Rewrite every line of the records below as a Markdown table with two columns, "No." for the row number and "Entry" for the line itself. Omit blank lines.

--- begin Dataset excerpts ---

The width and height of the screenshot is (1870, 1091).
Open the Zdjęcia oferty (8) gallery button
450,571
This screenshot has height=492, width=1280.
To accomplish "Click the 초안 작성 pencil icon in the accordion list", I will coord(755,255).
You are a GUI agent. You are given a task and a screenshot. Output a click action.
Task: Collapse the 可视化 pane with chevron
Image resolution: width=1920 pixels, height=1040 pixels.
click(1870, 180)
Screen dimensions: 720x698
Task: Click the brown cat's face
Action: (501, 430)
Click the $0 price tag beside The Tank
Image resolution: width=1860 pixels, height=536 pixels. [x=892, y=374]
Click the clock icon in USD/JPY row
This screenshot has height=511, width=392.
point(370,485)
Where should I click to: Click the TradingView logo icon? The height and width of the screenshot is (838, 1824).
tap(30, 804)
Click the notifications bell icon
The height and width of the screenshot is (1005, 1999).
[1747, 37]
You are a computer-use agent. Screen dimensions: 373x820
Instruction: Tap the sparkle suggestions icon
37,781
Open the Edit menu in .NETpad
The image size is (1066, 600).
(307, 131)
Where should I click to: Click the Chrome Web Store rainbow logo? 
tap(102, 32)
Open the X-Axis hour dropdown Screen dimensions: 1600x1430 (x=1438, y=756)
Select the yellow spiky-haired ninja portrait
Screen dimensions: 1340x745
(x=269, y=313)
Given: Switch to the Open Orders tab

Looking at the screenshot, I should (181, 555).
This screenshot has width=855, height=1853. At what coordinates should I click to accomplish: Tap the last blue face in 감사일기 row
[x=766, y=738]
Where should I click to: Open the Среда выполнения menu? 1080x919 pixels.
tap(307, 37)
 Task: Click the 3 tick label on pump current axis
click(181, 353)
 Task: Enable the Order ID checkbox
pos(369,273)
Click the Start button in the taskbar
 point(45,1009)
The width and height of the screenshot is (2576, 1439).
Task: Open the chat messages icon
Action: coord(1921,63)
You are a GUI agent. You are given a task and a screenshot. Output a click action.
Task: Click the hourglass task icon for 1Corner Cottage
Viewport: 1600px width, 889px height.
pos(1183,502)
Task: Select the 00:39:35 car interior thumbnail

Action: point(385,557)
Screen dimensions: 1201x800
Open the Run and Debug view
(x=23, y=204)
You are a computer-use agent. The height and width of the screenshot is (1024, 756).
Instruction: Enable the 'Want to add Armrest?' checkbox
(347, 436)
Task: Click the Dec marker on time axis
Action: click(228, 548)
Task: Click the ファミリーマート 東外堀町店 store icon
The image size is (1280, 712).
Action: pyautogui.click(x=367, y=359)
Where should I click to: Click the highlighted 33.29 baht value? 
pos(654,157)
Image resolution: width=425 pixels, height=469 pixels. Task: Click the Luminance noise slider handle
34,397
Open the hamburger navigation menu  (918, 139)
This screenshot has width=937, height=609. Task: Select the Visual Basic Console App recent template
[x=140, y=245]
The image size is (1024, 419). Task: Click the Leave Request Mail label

--- end Dataset excerpts ---

_Written solution_
| No. | Entry |
|---|---|
| 1 | The width and height of the screenshot is (1870, 1091). |
| 2 | Open the Zdjęcia oferty (8) gallery button |
| 3 | 450,571 |
| 4 | This screenshot has height=492, width=1280. |
| 5 | To accomplish "Click the 초안 작성 pencil icon in the accordion list", I will coord(755,255). |
| 6 | You are a GUI agent. You are given a task and a screenshot. Output a click action. |
| 7 | Task: Collapse the 可视化 pane with chevron |
| 8 | Image resolution: width=1920 pixels, height=1040 pixels. |
| 9 | click(1870, 180) |
| 10 | Screen dimensions: 720x698 |
| 11 | Task: Click the brown cat's face |
| 12 | Action: (501, 430) |
| 13 | Click the $0 price tag beside The Tank |
| 14 | Image resolution: width=1860 pixels, height=536 pixels. [x=892, y=374] |
| 15 | Click the clock icon in USD/JPY row |
| 16 | This screenshot has height=511, width=392. |
| 17 | point(370,485) |
| 18 | Where should I click to: Click the TradingView logo icon? The height and width of the screenshot is (838, 1824). |
| 19 | tap(30, 804) |
| 20 | Click the notifications bell icon |
| 21 | The height and width of the screenshot is (1005, 1999). |
| 22 | [1747, 37] |
| 23 | You are a computer-use agent. Screen dimensions: 373x820 |
| 24 | Instruction: Tap the sparkle suggestions icon |
| 25 | 37,781 |
| 26 | Open the Edit menu in .NETpad |
| 27 | The image size is (1066, 600). |
| 28 | (307, 131) |
| 29 | Where should I click to: Click the Chrome Web Store rainbow logo?  |
| 30 | tap(102, 32) |
| 31 | Open the X-Axis hour dropdown Screen dimensions: 1600x1430 (x=1438, y=756) |
| 32 | Select the yellow spiky-haired ninja portrait |
| 33 | Screen dimensions: 1340x745 |
| 34 | (x=269, y=313) |
| 35 | Given: Switch to the Open Orders tab |
| 36 | Looking at the screenshot, I should (181, 555). |
| 37 | This screenshot has width=855, height=1853. At what coordinates should I click to accomplish: Tap the last blue face in 감사일기 row |
| 38 | [x=766, y=738] |
| 39 | Where should I click to: Open the Среда выполнения menu? 1080x919 pixels. |
| 40 | tap(307, 37) |
| 41 |  Task: Click the 3 tick label on pump current axis |
| 42 | click(181, 353) |
| 43 |  Task: Enable the Order ID checkbox |
| 44 | pos(369,273) |
| 45 | Click the Start button in the taskbar |
| 46 |  point(45,1009) |
| 47 | The width and height of the screenshot is (2576, 1439). |
| 48 | Task: Open the chat messages icon |
| 49 | Action: coord(1921,63) |
| 50 | You are a GUI agent. You are given a task and a screenshot. Output a click action. |
| 51 | Task: Click the hourglass task icon for 1Corner Cottage |
| 52 | Viewport: 1600px width, 889px height. |
| 53 | pos(1183,502) |
| 54 | Task: Select the 00:39:35 car interior thumbnail |
| 55 | Action: point(385,557) |
| 56 | Screen dimensions: 1201x800 |
| 57 | Open the Run and Debug view |
| 58 | (x=23, y=204) |
| 59 | You are a computer-use agent. The height and width of the screenshot is (1024, 756). |
| 60 | Instruction: Enable the 'Want to add Armrest?' checkbox |
| 61 | (347, 436) |
| 62 | Task: Click the Dec marker on time axis |
| 63 | Action: click(228, 548) |
| 64 | Task: Click the ファミリーマート 東外堀町店 store icon |
| 65 | The image size is (1280, 712). |
| 66 | Action: pyautogui.click(x=367, y=359) |
| 67 | Where should I click to: Click the highlighted 33.29 baht value?  |
| 68 | pos(654,157) |
| 69 | Image resolution: width=425 pixels, height=469 pixels. Task: Click the Luminance noise slider handle |
| 70 | 34,397 |
| 71 | Open the hamburger navigation menu  (918, 139) |
| 72 | This screenshot has width=937, height=609. Task: Select the Visual Basic Console App recent template |
| 73 | [x=140, y=245] |
| 74 | The image size is (1024, 419). Task: Click the Leave Request Mail label |